I already own shares. But if I had been thinking I might invest for the first time and had not made a move yet, could July be a good time to do it?
Cost averaging
Some investors believe that particular months are better than others when it comes to stock market returns. Sayings like “sell in May and go away” are based on the idea that some months have historically shown better share price performance than others.
This approach is basically a form of what is known as market timing. But if it was easy to time the markets, most investors would do it! If I knew that selling my shares in May and buying again in the Autumn was a reliably profitable strategy I would already be using it – along with almost every investment manager in town!
That is why many investors prefer a form of investing known as cost averaging. By drip-feeding in consistent sums of money to their share portfolio regularly, over time the approach aims to remove the impact of short-term market fluctuations on performance.

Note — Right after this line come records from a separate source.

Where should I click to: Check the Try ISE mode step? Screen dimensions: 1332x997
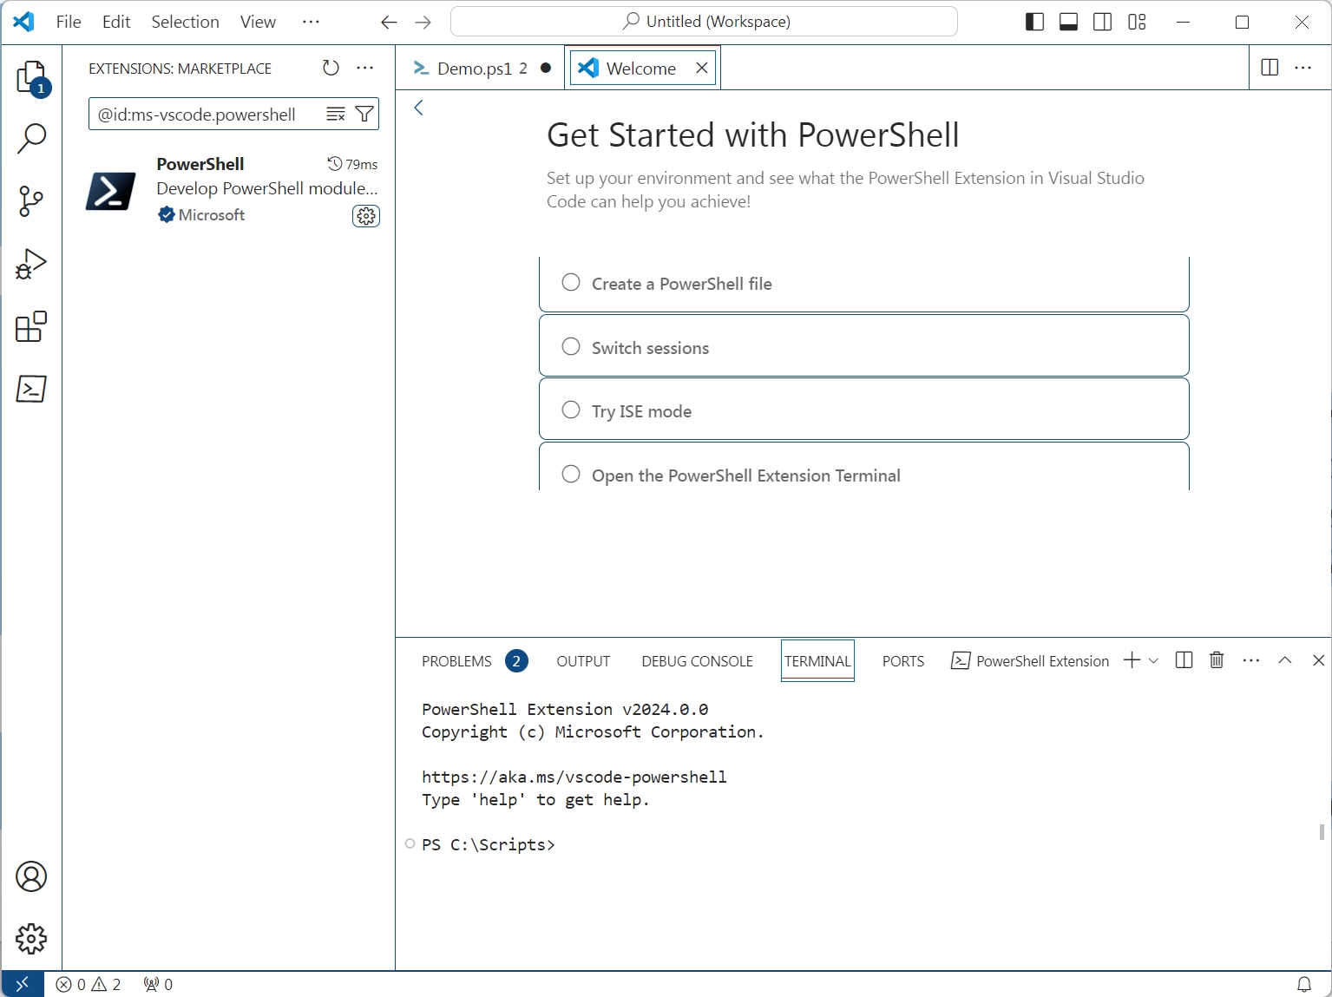[570, 410]
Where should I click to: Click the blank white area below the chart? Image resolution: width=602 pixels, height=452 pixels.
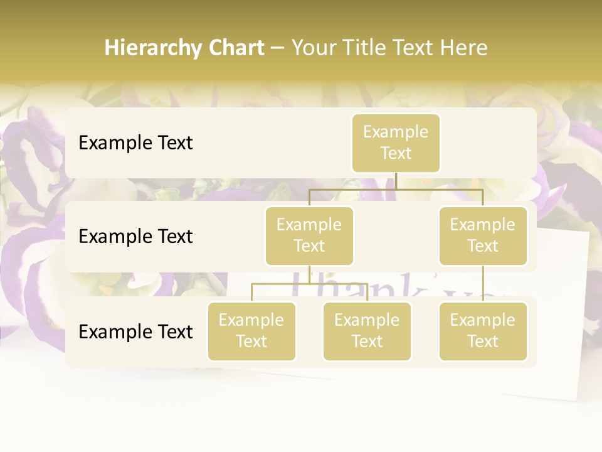tap(301, 414)
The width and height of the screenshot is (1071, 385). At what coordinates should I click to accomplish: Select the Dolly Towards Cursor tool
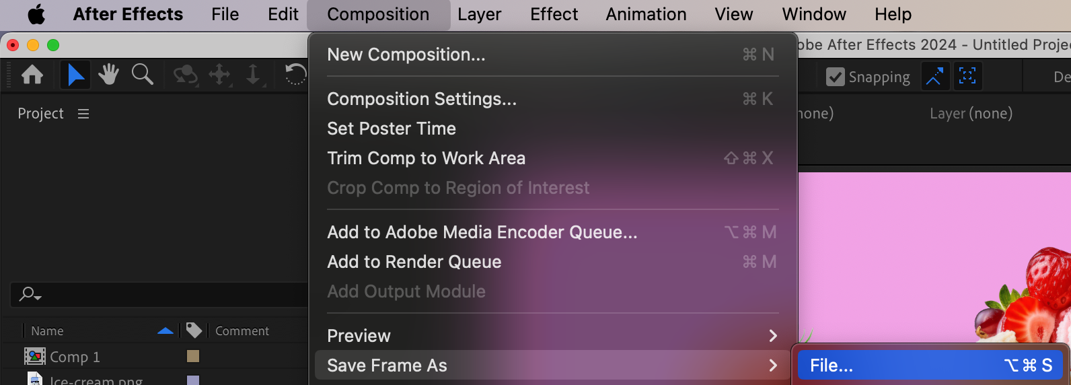point(253,75)
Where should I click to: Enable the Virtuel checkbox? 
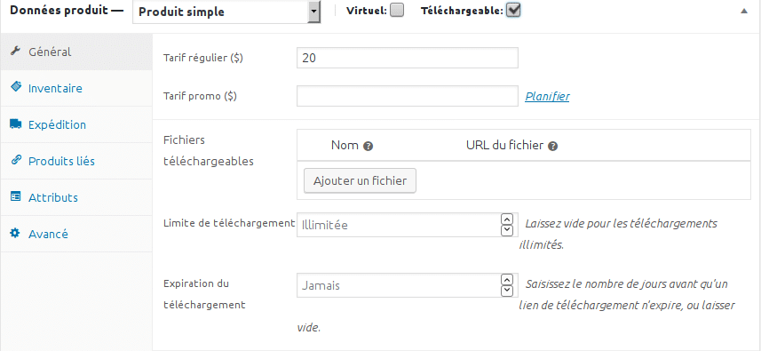(x=397, y=10)
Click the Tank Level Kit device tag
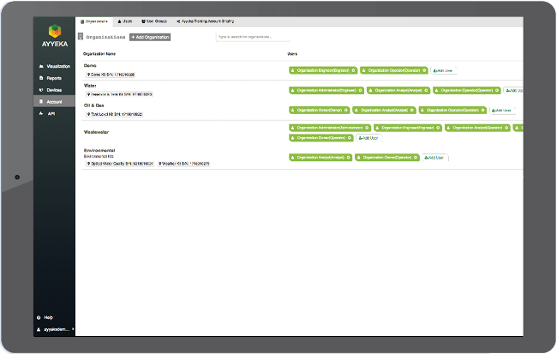The image size is (557, 354). [114, 113]
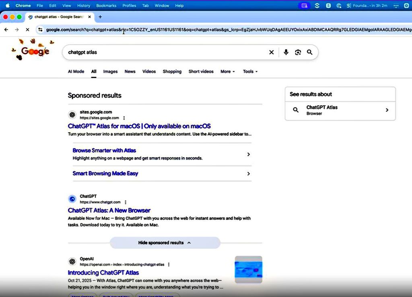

The time to begin is always now
Following such an approach, I would indeed be happy to start investing in July. But in fairness, the same would be true for any other month of the year. Rather than trying to time the market, I would be looking to find shares in great companies I felt had long-term business potential. It would not bother me if I did not manage to buy such shares at their cheapest price. In some cases, I might not even buy in at anything like their cheapest price. But if the price looked attractive to me given the long-term prospects of the business, it might still prove to be a rewarding investment.
An example of this is billionaire investor Warren Buffett’s investment in Apple. He did not start buying shares in the tech giant until 2016. By then, the Cupertino company’s shares were nowhere near their all-time low. But Buffett reckoned they offered him good value for a company of Apple’s quality. By the time of his shareholder’s letter this year, Buffett had turned a $31bn investment into a holding worth $161bn.
How I would start investing
But sometimes the first move can be the hardest. Buffett has spent decades buying shares.
If I was planning to start investing but had no experience of stocks and shares, it might be tempting for me to keep putting it off.
That is why I would be happy to begin even just on a small scale. I would open a share-dealing account like a Stocks and Shares ISA, put in a modest sum at first, and start hunting for shares to buy that matched my investment strategy and risk profile. Doing that, I think this July could be as good a time as any for me to start investing.